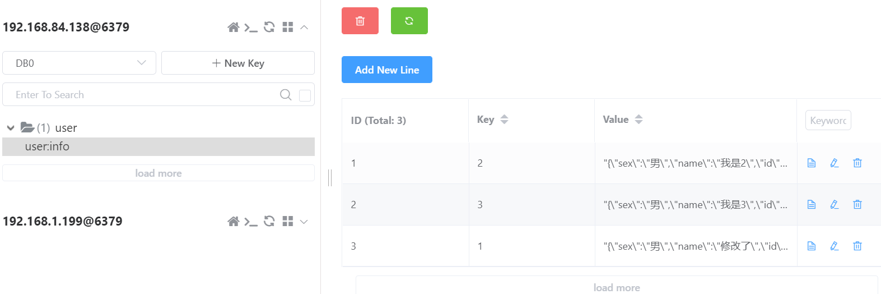This screenshot has width=881, height=294.
Task: Open terminal for 192.168.1.199 connection
Action: click(x=251, y=221)
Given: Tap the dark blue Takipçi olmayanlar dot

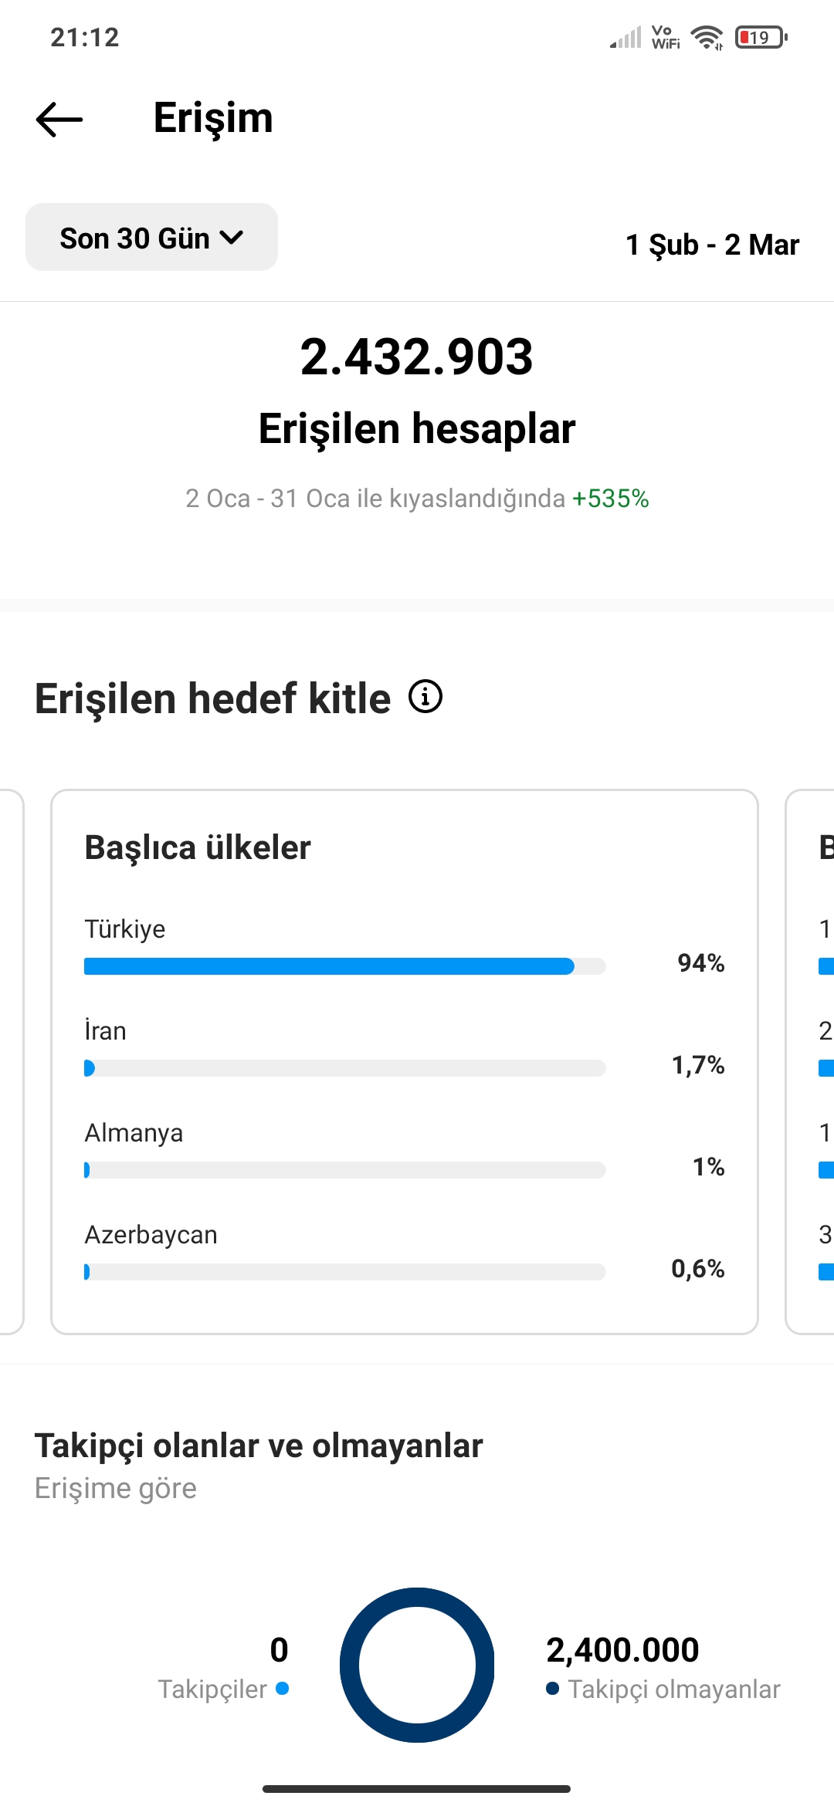Looking at the screenshot, I should coord(552,1688).
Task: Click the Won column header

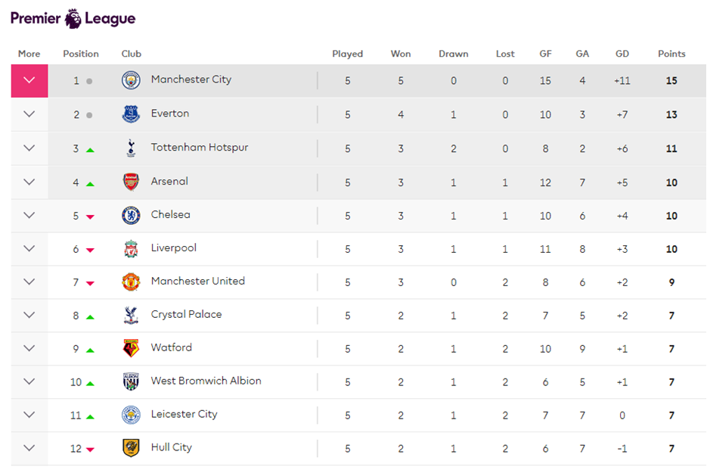Action: point(401,54)
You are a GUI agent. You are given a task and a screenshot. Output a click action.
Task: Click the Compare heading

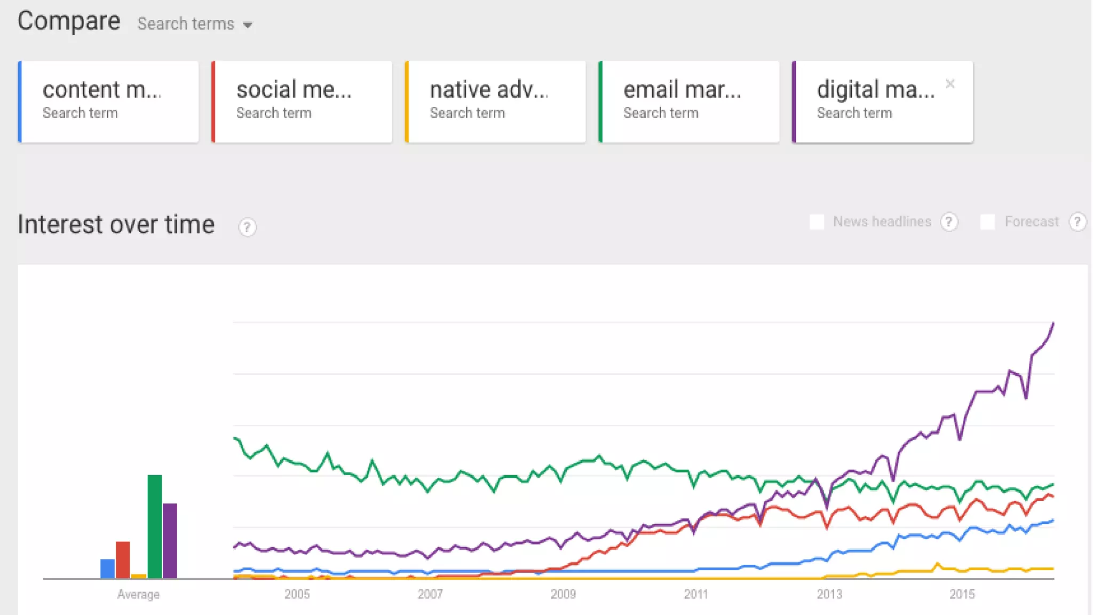pyautogui.click(x=69, y=21)
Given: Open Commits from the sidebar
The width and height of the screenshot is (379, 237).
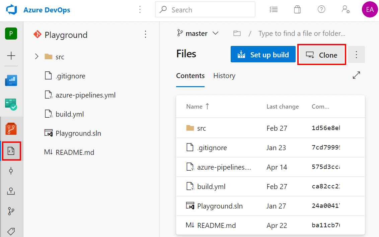Looking at the screenshot, I should click(x=11, y=171).
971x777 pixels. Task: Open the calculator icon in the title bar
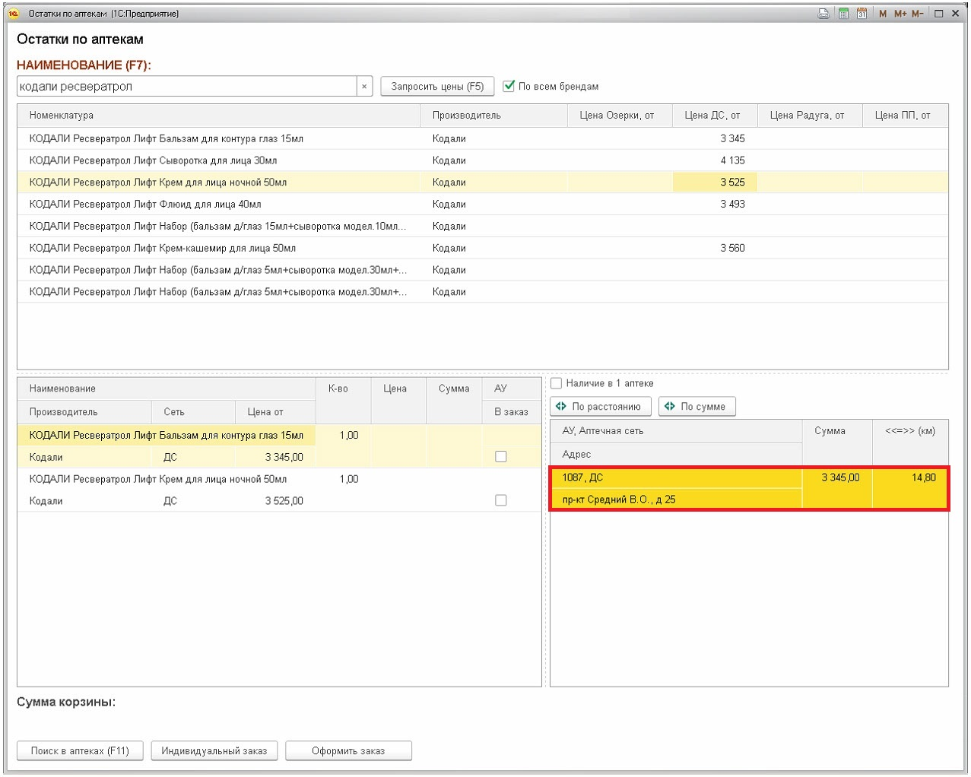[x=843, y=14]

....

*PROMPT*. Beginning at the line with "Given: Tap the" and ending at the last line of the listing above, retype each line exactly, including those two lines. Leave the pictures out.

*TASK ANSWER*.
Given: Tap the dark blue Takipçi olmayanlar dot

Looking at the screenshot, I should coord(552,1688).
Task: Click the Won column header

Action: point(401,54)
You are a GUI agent. You are given a task and a screenshot. Output a click action.
Task: Click the Compare heading

pyautogui.click(x=69, y=21)
Given: Open Commits from the sidebar
The width and height of the screenshot is (379, 237).
Looking at the screenshot, I should click(x=11, y=171).
971x777 pixels. Task: Open the calculator icon in the title bar
[x=843, y=14]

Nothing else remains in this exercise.